Nella prima lettura in sintonia con il Vangelo, ascoltiamo parole significative del libro della Sapienza che, anche in questo caso, ci indica precise direzioni di marcia nel cammino della nostra fede e della nostra spiritualità:  “Quale, uomo può conoscere il volere di Dio? Chi può immaginare che cosa vuole il Signore”?

I nostri ragionamenti umani sono inconsistenti davanti all’onniscienza e onnipotenza di Dio. L’uomo porta in se l’anelito del sapere assoluto e completo, aspira alla felicità piena. Tutto questo non glie è possibile raggiungerlo con gli strumenti della scienza e del ragionamento umano. Necessità di un’altra ala per volare in alto e questa ala è la sapienza che viene dal cielo e che ha un solo nome: fede in Dio.

E’ questa sapienza che è amore ed accoglienza che libera l’uomo da ogni schiavitù del proprio pensare ed operare tipicamente umano senza respiro di cielo e di eternità.

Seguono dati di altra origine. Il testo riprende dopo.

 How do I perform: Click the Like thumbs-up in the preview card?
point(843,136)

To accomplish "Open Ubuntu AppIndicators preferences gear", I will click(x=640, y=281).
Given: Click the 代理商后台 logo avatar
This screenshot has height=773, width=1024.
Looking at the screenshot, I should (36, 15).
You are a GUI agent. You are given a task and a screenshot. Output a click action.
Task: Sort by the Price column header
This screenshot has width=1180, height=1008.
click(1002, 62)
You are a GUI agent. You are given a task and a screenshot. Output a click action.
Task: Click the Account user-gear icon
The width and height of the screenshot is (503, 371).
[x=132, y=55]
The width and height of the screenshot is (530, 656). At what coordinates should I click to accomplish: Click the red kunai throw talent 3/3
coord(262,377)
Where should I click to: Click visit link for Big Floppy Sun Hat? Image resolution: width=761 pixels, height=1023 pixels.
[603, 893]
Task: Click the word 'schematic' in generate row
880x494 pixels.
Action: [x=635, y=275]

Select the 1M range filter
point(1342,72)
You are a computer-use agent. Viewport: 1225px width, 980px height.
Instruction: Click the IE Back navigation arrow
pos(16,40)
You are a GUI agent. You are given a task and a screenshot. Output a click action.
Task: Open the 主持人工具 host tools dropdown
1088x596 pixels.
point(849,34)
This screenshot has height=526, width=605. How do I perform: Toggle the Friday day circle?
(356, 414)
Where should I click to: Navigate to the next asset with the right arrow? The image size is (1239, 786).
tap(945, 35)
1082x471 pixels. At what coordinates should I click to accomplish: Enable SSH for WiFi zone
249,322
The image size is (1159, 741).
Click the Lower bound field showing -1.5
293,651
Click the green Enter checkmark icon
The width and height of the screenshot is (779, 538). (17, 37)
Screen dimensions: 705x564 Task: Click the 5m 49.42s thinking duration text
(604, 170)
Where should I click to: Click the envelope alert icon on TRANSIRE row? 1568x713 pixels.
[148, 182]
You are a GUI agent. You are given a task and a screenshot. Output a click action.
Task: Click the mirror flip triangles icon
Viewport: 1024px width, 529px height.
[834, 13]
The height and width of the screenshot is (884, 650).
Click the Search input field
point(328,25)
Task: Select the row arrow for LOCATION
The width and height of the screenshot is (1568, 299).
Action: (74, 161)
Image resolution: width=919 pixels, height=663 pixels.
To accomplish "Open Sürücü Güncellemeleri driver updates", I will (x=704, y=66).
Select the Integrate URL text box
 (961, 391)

Perciò l’apostolo Paolo nel brano della seconda lettura di oggi, scrivendo al suo amico Filemone, lui che è ormai anziano e in carcere a causa di Cristo, gli raccomanda Onésimo, suo figlio spirituale, generato nelle catene, fatto ritornare da Filemone, perché Paolo non poteva più pensare a lui, ma non più nella condizione di schiavo, ma molto più che schiavo, come fratello carissimo, in primo luogo per me, ma ancora più per te, sia come uomo sia come fratello nel Signore.

E poi un ultima raccomandazione: “Se dunque tu mi consideri amico, accoglilo come me stesso”. Un atto di fiducia, stima e soprattutto un chiaro messaggio a considerare l’essere umano libero e non schiavo di nessuno, come purtroppo per secoli è stata considerata una certa categoria di persone umane, vendute e mercanteggiate ai tempi dei romani ma anche sotto altre forme in tutti i tempi, anche ai nostri giorni. Dio, in Cristo, mediante la croce ci ha resi liberi, perché noi restassimo liberi davvero non solo dalla schiavitù culturale e sociale, ma dalla schiavitù morale.

In conclusione, in questi tre testi biblici cogliamo quello invito esplicito a fare tesoro del dono della grazia e della fede per essere liberi da ogni forma di schiavitù ed alzare gli occhi al cielo con la dignità di persone umane e figli di Dio, tutti uguali e fratelli, avendo Dio come nostro Padre e Salvatore.